_HOW TO COMPLETE THIS TASK_:
Return each line of the listing that contains the string "will".

_MATERIAL PROVIDED_:
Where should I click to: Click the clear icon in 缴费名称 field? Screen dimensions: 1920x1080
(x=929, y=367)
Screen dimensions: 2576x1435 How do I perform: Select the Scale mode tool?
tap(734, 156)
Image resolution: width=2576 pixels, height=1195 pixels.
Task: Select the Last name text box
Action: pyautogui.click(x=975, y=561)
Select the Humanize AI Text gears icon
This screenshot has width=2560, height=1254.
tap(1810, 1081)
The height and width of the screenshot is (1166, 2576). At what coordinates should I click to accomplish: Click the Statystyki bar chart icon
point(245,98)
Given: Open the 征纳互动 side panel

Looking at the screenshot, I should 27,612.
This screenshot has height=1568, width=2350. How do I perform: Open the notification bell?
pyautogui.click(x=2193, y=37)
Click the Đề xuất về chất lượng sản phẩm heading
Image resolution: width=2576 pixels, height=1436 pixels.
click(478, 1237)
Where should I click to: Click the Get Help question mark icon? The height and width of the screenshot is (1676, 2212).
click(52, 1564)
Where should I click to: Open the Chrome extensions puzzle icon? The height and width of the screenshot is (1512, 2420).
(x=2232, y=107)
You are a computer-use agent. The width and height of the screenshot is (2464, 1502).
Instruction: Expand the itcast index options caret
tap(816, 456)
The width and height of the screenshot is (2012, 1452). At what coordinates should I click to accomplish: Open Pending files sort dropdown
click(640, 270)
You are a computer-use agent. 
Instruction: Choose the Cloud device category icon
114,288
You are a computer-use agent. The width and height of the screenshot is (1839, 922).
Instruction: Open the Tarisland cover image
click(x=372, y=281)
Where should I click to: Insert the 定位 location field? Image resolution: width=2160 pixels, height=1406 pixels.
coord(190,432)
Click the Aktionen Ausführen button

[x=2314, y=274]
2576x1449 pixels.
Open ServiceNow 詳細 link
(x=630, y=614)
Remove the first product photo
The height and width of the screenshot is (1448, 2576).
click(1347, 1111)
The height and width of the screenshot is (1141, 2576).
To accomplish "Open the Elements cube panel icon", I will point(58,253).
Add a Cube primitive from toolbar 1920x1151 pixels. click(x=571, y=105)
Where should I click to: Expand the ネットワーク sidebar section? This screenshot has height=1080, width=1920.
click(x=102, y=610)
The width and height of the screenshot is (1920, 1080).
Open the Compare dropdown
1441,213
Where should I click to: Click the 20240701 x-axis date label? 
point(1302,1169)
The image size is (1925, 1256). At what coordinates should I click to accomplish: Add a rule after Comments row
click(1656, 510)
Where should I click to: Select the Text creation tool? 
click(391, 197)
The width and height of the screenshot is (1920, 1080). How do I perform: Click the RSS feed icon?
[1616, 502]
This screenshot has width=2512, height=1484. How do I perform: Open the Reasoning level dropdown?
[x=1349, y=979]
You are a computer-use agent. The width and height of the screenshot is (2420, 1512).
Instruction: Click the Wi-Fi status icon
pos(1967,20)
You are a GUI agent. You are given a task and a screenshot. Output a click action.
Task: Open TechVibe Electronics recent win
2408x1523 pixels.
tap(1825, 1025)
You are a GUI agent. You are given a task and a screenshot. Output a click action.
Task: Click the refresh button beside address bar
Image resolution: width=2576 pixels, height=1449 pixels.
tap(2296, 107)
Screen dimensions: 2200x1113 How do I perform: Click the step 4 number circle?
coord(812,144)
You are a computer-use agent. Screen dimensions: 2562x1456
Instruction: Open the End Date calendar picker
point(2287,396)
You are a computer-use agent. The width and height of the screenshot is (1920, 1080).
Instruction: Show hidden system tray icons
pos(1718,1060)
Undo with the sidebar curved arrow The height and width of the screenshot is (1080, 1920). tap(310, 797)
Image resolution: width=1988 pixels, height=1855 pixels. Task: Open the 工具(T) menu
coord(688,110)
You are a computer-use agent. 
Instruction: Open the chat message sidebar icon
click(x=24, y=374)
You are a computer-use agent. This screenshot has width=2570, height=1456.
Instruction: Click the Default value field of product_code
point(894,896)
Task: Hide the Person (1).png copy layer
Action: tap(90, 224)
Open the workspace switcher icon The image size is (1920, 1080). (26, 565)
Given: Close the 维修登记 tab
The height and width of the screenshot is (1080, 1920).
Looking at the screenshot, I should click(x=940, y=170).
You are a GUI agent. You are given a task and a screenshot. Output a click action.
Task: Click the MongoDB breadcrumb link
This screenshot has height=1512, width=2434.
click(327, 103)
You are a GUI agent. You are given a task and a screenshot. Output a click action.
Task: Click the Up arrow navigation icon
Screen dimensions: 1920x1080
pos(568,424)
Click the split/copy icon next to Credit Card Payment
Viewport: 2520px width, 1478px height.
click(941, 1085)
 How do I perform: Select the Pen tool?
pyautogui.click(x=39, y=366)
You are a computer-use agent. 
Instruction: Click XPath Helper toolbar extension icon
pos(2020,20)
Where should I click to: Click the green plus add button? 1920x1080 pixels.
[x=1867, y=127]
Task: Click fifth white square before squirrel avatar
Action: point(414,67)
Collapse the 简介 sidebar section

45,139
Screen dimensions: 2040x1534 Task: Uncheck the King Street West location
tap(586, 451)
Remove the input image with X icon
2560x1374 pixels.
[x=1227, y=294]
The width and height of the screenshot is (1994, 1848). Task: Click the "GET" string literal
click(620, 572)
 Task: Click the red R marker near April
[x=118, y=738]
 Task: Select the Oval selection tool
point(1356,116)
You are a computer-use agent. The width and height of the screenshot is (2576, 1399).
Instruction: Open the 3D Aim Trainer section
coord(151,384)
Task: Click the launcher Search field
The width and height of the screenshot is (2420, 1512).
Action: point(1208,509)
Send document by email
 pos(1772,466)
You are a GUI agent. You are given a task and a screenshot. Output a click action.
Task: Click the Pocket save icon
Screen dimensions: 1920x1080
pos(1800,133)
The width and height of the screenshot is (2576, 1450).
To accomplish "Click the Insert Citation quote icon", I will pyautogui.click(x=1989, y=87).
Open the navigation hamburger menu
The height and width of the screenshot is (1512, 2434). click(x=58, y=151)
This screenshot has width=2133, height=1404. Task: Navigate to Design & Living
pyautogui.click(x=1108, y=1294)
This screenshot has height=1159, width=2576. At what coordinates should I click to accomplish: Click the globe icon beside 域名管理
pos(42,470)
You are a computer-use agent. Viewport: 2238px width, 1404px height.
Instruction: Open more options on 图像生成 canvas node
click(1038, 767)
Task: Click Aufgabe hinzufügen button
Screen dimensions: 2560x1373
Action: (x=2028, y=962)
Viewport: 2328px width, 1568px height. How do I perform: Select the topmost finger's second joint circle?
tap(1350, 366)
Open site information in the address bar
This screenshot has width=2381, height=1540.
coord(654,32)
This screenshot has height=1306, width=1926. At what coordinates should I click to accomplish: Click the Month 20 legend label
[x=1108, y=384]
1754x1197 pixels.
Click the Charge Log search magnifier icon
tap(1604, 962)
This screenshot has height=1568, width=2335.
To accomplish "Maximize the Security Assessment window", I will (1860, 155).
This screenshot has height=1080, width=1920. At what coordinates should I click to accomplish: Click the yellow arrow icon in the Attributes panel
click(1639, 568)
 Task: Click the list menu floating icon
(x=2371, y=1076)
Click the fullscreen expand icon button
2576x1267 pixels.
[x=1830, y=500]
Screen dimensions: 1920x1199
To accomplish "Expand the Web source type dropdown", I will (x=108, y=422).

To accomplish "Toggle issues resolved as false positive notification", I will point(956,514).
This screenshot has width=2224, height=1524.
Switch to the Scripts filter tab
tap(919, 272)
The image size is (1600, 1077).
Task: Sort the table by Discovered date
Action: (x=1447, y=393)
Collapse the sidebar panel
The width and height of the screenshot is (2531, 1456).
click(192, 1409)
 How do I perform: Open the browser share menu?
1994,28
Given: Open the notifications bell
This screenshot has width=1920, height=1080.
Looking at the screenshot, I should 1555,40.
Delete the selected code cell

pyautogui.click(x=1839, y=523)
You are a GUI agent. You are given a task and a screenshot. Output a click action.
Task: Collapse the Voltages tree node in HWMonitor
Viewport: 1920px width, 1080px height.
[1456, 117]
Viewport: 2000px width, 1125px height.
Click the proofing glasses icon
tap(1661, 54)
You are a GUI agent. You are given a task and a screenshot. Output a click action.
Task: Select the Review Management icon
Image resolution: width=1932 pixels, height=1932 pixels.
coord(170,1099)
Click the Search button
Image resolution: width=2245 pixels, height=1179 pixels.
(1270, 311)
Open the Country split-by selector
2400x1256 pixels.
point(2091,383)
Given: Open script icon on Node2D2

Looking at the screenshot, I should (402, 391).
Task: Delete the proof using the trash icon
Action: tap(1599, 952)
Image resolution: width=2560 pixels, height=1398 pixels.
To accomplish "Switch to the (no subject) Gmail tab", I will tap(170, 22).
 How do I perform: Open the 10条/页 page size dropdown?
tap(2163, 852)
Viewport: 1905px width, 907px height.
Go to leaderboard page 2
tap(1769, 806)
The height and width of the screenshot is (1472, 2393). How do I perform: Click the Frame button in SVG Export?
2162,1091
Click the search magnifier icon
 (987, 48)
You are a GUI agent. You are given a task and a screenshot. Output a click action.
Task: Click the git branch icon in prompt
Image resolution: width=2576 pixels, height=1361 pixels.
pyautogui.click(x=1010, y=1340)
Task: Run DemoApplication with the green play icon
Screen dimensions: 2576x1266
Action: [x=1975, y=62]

_ANSWER SECTION_:
To accomplish "Open the Elements cube panel icon", I will point(58,253).
To accomplish "Click the Insert Citation quote icon", I will pyautogui.click(x=1989, y=87).
To accomplish "Maximize the Security Assessment window", I will (1860, 155).
To accomplish "Expand the Web source type dropdown", I will (x=108, y=422).
To accomplish "Toggle issues resolved as false positive notification", I will point(956,514).
To accomplish "Switch to the (no subject) Gmail tab", I will tap(170, 22).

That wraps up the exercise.